Current problems in radioactive waste

The biggest technological challenge presently facing the nuclear industry is the long-term, safe disposal of high-level waste. The current preferred disposal option is to bury it deep underground. The Department of Energy proposed in 1983 that nine sites in geologically diverse locations be studied for suitability as one of two potential waste repositories. In 1987, Congress amended the Nuclear Waste Policy Act to redirect the Department of Energy to focus site characterization activities only at Yucca Mountain, Nevada. Huge sums of money have been spent in planning for this disposal option, but it remains controversial and is not yet built. The Department of Energy does predict, however, that the site will be available for disposal activities in the year 2010.

Political and scientific disagreements between the State of Nevada and the federal government have delayed the process, as have arguments presented by environmental groups. Opponents have complained that the site selection process has been dominated by political decision making rather than scientific reason. Technical concerns largely center on the geological stability of the area and the potential for water infiltration into the repository causing the release of radioactive material into the environment. Moreover, there are relatively young volcanoes nearby, several faults near the site, and the potential for climate change to cause ground-water levels to rise and inundate the repository horizon. Further complicating the issue is the fact that the proposed site lies adjacent to the Nevada Test Site (NTS), the location at which approximately one thousand nuclear weapons tests have been conducted. Some have argued that the extensive radioactive contamination associated with testing at the NTS makes the Yucca Mountain site more favorable for waste disposal. They suggest that the existing, uncontrolled contamination is unlikely to be significantly worsened by the proposed disposal of nuclear wastes in a controlled, engineered system and that localization of the wastes in a previously contaminated area is preferable to the contamination of a new site.

Despite the controversy, in February 2002, the Secretary of Energy recommended to the President that the Yucca Mountain site be selected as the nation's high-level nuclear waste repository. The President followed the Secretary's recommendation and approved the site, only to be vetoed by the Governor of the State of Nevada. However, the U.S. Congress voted to override the veto in July 2002. The State of Nevada has since filed lawsuits to stop the project and will very likely fight the licensing application with the NRC prior to the receipt of waste and operation of the repository. It seems that the only certainty is that the safe, long-term disposal of high-level radioactive wastes will continue to be an extreme challenge for technologists, and for society.

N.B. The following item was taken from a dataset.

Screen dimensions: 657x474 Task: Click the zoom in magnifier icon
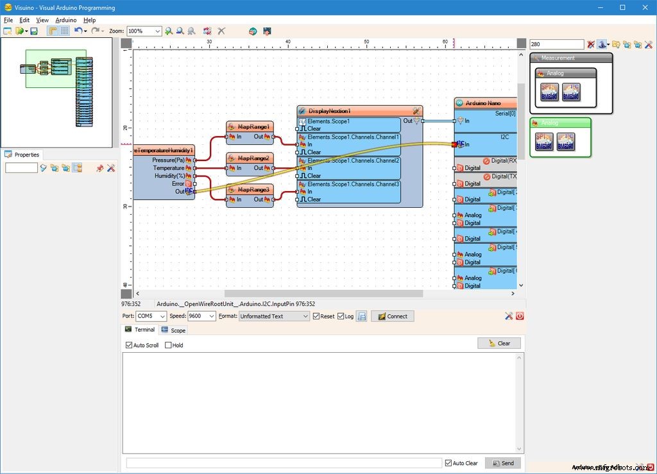(x=169, y=31)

See also Nuclear reactor; Radiation.


Resources

books

Cohen, B. L. The Nuclear Energy Option: An Alternative for the 90s. New York: Plenum Press, 1990.

Keller, Edward. Environmental Geology. Upper Saddle River, NJ: Prentice-Hall, Inc., 2000.

Miller, G. T., Jr. Environmental Science: Sustaining the Earth. 3rd ed. Belmont, CA: Wadsworth Publishing Company, 1991.

Price, J. The Antinuclear Movement. rev. ed. Boston, MA: Twayne Publishers, 1990.

United States Department of Energy, Office of Civilian Radioactive Waste Management. Final Environmental Impact Statement for a Geologic Repository for the Disposal of Spent Nuclear Fuel and High-Level Radioactive Waste at Yucca Mountain, Nye County, Nevada North Las Vegas, NV: U.S. Dept. of Energy, Office of Civilian Radioactive Waste Management, 2002.

United States Department of Energy, Office of Civilian Radioactive Waste Management. Program Plan, Revision 3. North Las Vegas, NV: U.S. Dept. of Energy, Office of Civilian Radioactive Waste Management, 2000.

United States Department of Energy, Office of Civilian Radioactive Waste Management. Site Characterization Progress Report, Yucca Mountain, Nevada. North Las Vegas, NV: U.S. Dept. of Energy, Office of Civilian Radioactive Waste Management, 2001.


organizations

Nuclear Regulatory Commission [cited October 17, 2002] <http://www.nrc.gov/>.

State of Nevada Nuclear Water Project Office. [cited October 17, 2002) <http://www.state.nv.us/nucwaste/>.


other

The Yucca Mountain Project. United States Department of Energy, Office of Civilian Radioactive Waste Management [cited October 17, 2002]. <http://www.ymp.gov/>.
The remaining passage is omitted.